EXERCISE DIRECTIONS | For the data below, work out how many lines contain the word "computer" and supply only that number.

DATA FOR ANALYSIS |

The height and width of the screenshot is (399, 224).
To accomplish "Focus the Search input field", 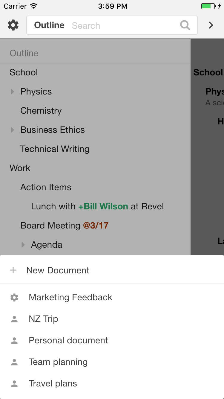I will [x=124, y=25].
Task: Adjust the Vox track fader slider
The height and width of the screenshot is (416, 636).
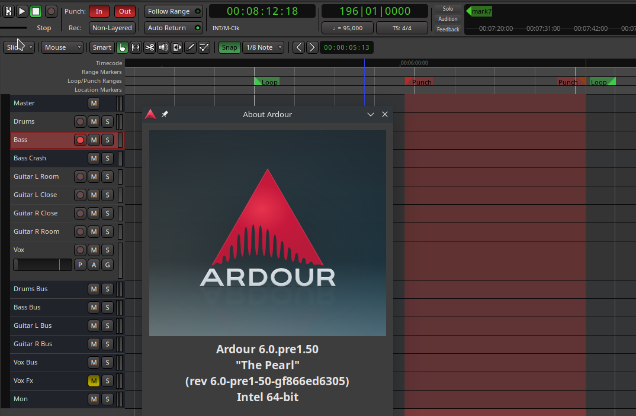Action: point(43,265)
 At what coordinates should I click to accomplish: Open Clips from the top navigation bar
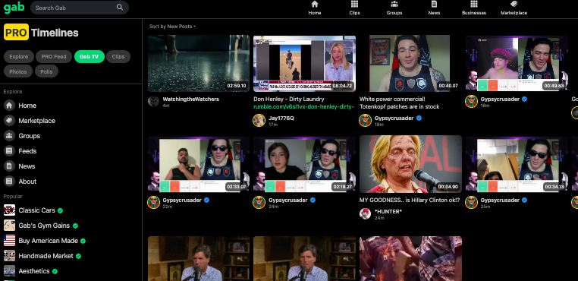(x=354, y=4)
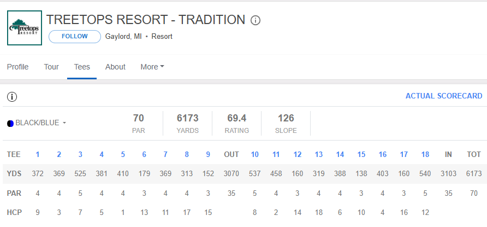Open the Profile tab

point(17,67)
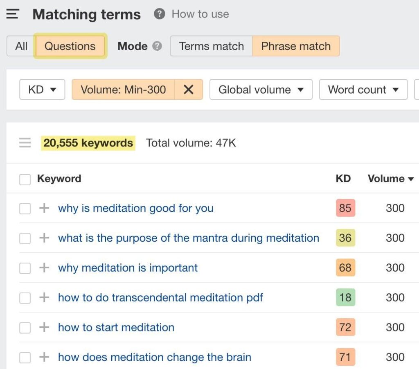The image size is (419, 369).
Task: Select the Terms match mode
Action: coord(211,46)
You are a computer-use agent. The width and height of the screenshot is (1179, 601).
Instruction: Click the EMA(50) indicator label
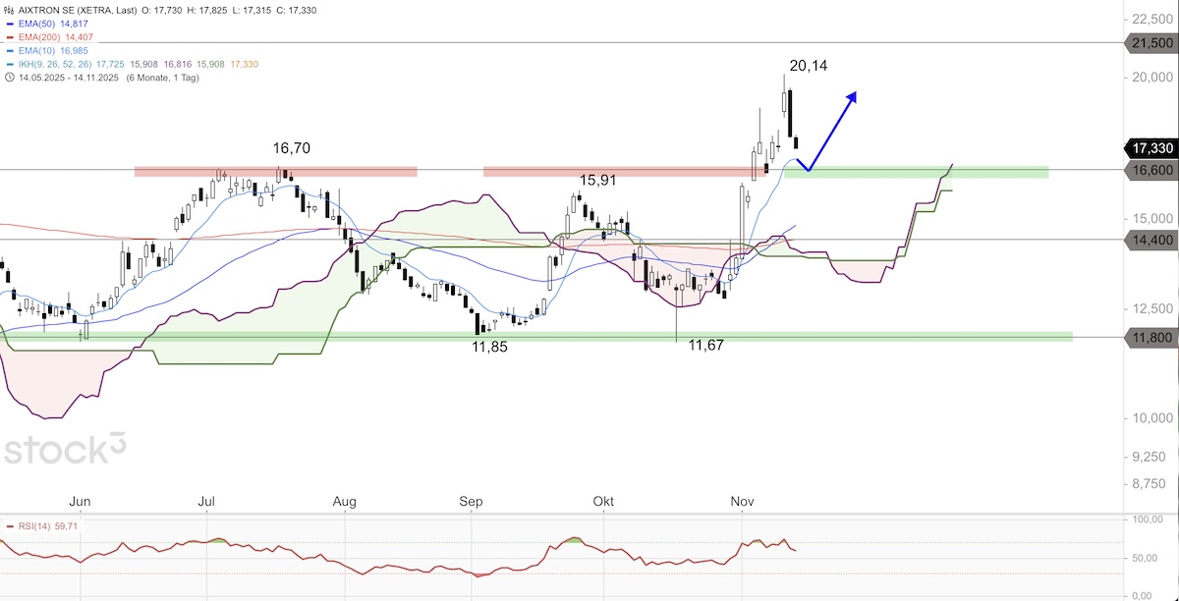[x=39, y=22]
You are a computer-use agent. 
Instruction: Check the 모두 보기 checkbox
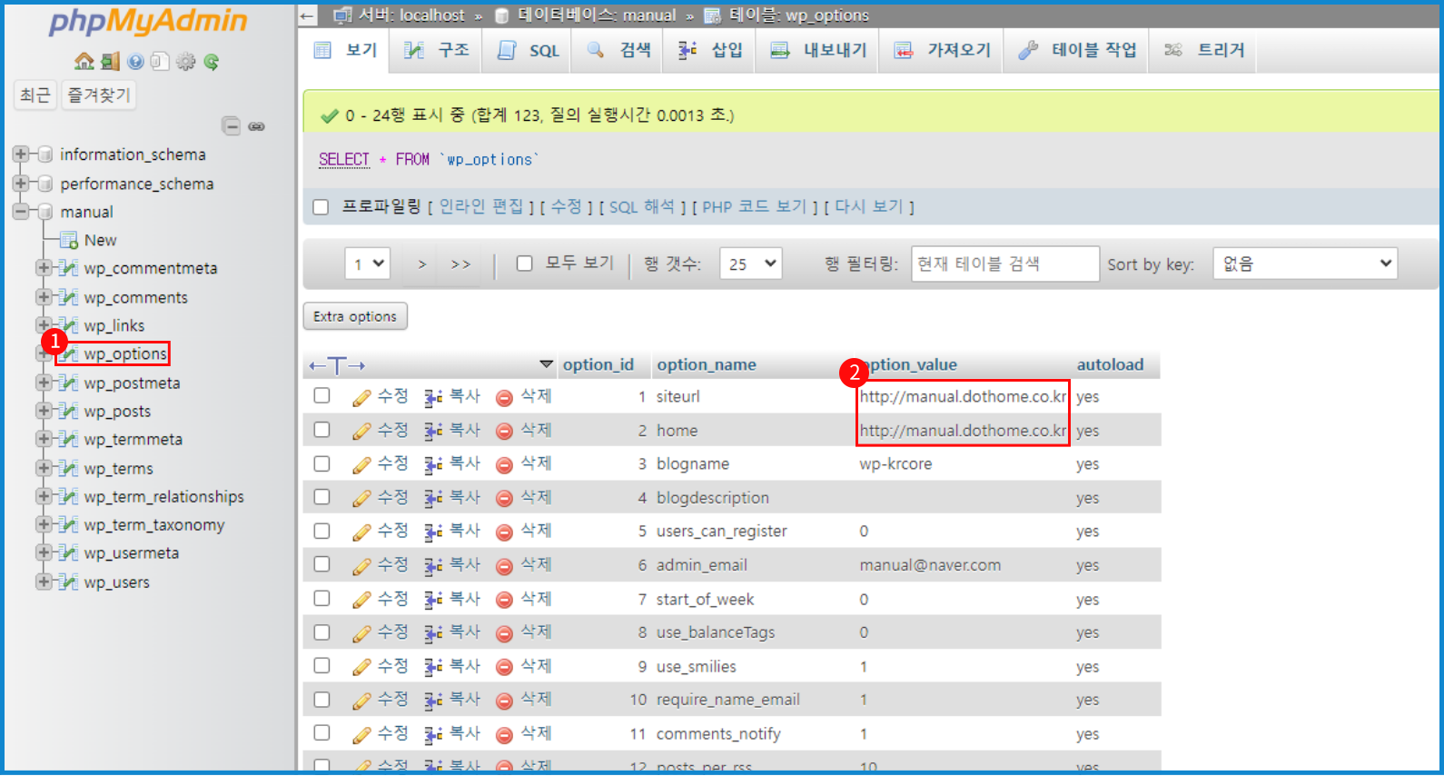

WRITTEN ANSWER | 2